_Material_
## START

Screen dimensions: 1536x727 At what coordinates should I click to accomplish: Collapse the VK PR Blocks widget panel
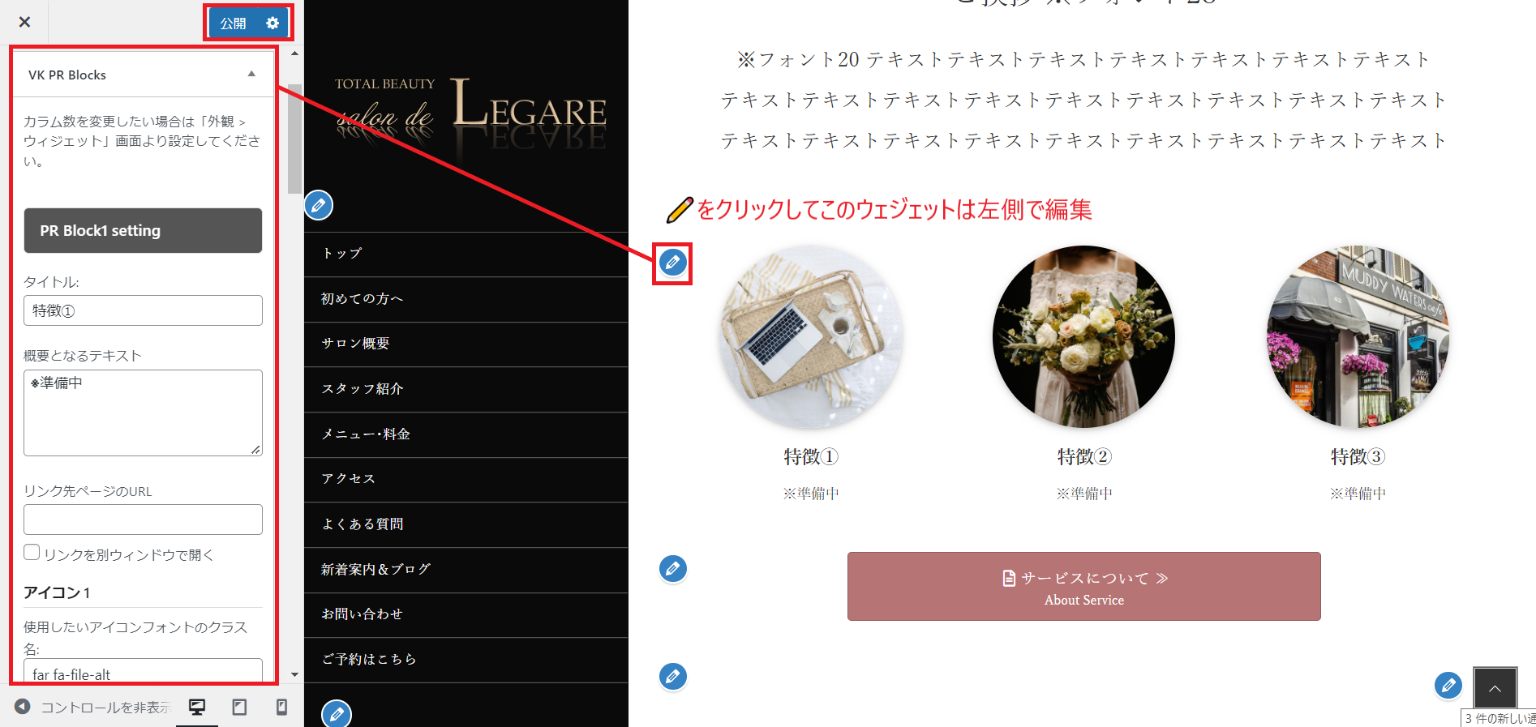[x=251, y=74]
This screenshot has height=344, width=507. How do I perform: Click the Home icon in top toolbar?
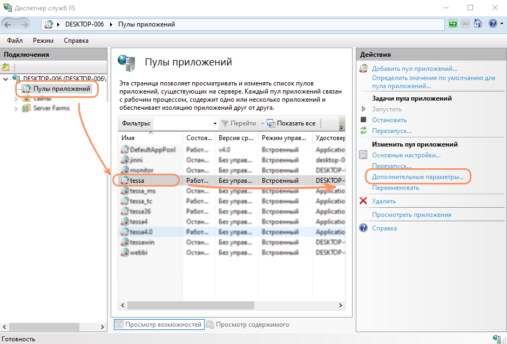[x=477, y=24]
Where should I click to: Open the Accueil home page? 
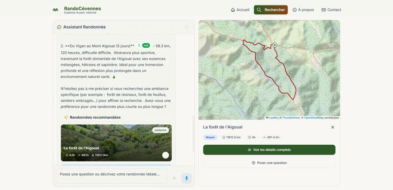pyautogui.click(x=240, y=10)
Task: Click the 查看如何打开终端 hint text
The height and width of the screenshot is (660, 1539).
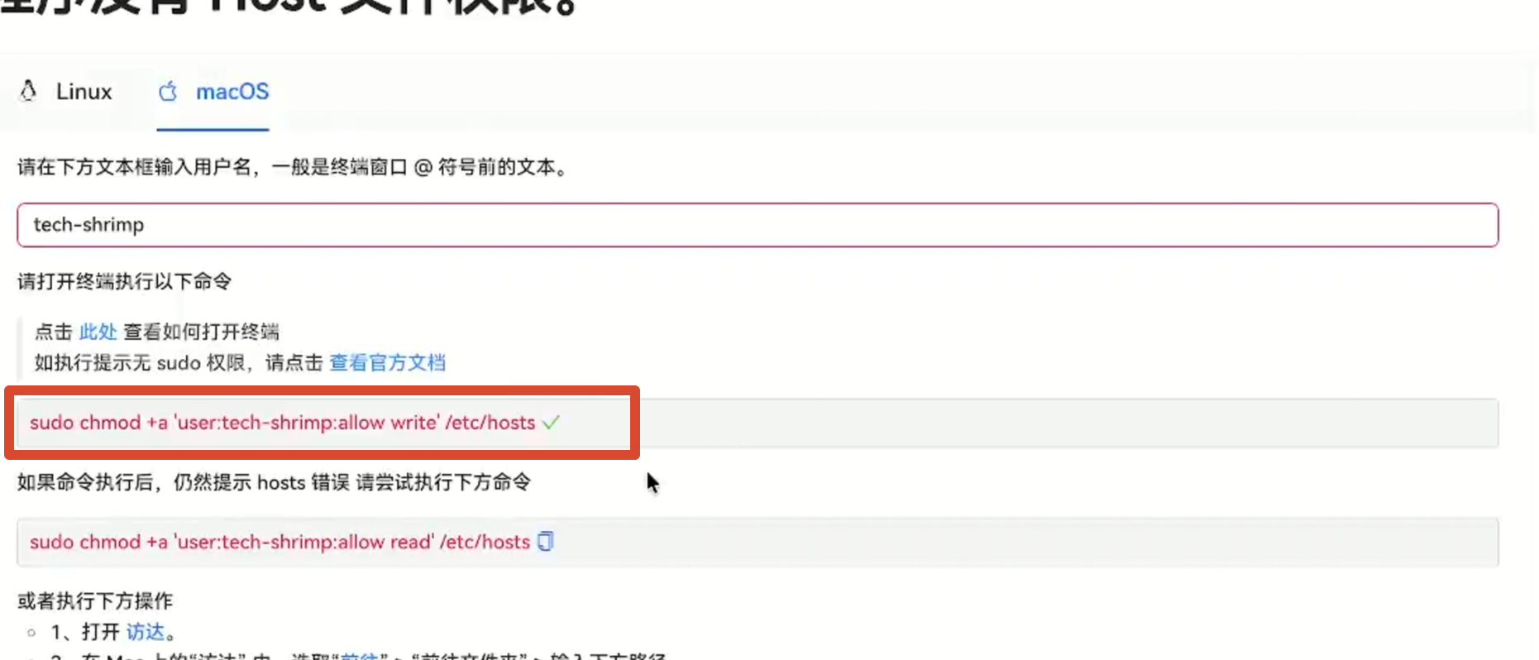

## END

_Exercise_
Reproduce every line of the data above word for word, but leave out the pictures.

_Exercise response_
Screen dimensions: 1536x727 At what coordinates should I click to accomplish: Collapse the VK PR Blocks widget panel
[x=251, y=74]
This screenshot has height=344, width=507. How do I perform: Click the Home icon in top toolbar?
[x=477, y=24]
Where should I click to: Open the Accueil home page? 
pyautogui.click(x=240, y=10)
Task: Click the 查看如何打开终端 hint text
The height and width of the screenshot is (660, 1539).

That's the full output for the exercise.